# Assigned task
The required result is each line of the entries below containing the string "agent".

Dataset excerpts section start

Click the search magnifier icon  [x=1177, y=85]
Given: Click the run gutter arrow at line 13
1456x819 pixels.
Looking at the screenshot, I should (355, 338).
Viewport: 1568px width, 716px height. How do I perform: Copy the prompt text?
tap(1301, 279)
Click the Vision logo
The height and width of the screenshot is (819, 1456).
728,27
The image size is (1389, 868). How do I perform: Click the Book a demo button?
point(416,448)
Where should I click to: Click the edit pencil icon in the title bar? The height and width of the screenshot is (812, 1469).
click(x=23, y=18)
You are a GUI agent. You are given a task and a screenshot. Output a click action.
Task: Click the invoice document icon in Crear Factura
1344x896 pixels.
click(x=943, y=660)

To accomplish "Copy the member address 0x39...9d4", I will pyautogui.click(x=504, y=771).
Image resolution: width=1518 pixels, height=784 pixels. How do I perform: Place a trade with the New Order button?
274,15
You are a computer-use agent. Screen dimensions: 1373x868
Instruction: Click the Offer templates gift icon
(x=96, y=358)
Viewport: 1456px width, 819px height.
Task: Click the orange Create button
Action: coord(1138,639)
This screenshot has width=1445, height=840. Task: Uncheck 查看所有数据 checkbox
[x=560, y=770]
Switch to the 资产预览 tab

Dataset excerpts section end

# Completed exercise
You are a GUI agent. You are given a task and a screenshot. Output a click action.
You are a computer-use agent. Screen dimensions: 1373x868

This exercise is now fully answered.